▸ **Brief**: Repeat exactly the lines from the one containing "Periklanan (49, 2343)" through the last line of the records below, both included, and nothing else.

▸ **Data listing**:
****************
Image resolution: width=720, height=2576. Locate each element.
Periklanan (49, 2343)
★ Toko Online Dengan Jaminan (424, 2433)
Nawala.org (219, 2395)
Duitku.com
****************
▸ **Result**:
Periklanan (49, 2343)
★ Toko Online Dengan Jaminan (424, 2433)
Nawala.org (219, 2395)
Duitku.com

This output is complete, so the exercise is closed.